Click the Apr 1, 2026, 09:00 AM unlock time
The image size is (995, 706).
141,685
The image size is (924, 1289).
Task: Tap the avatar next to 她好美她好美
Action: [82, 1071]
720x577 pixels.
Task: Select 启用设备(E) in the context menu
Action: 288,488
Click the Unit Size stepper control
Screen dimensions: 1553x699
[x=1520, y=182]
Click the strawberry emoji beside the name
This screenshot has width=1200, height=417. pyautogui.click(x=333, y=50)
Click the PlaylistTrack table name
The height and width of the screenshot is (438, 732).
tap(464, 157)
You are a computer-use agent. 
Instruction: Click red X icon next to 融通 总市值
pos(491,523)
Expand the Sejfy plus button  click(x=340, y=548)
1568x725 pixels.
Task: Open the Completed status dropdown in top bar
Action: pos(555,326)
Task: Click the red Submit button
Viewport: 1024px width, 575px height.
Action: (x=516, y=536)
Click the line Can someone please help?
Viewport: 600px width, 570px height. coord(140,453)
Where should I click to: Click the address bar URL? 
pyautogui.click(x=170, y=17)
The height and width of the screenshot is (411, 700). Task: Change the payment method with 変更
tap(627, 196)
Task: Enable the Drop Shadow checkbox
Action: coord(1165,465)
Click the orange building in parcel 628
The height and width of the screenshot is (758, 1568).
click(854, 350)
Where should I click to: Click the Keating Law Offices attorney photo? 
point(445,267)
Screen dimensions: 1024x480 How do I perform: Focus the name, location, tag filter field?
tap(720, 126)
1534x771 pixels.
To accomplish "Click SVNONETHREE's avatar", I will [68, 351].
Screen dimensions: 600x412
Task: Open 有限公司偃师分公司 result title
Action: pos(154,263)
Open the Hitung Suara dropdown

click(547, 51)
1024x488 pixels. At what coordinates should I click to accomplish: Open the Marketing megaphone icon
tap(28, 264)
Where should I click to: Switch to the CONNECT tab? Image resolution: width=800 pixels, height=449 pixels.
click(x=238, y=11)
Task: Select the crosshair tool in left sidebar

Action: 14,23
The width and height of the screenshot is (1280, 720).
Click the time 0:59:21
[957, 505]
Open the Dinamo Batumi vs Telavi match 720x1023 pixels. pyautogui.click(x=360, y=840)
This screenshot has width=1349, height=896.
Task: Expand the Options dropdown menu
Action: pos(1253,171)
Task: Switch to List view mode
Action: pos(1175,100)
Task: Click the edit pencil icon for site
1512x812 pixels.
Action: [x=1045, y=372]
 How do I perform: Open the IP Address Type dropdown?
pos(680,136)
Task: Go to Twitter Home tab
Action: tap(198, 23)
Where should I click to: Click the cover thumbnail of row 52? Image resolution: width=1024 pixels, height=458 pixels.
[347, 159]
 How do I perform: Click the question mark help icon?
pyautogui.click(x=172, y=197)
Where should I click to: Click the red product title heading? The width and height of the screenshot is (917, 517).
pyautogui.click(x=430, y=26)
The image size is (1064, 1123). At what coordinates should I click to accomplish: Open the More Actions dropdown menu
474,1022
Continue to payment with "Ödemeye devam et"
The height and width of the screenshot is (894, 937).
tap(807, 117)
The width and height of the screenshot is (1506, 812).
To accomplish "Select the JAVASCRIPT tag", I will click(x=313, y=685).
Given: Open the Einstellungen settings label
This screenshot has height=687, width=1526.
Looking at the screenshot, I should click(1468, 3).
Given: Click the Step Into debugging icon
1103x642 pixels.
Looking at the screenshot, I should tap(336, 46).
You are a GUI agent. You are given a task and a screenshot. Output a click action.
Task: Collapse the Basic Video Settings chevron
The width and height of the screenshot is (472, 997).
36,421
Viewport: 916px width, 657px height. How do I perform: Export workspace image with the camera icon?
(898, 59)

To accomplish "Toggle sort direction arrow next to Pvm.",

> PROBLEM TO SOLVE: Note how many lines in the listing above hold the string "agent", then give only that figure.

> YOUR SOLUTION: 2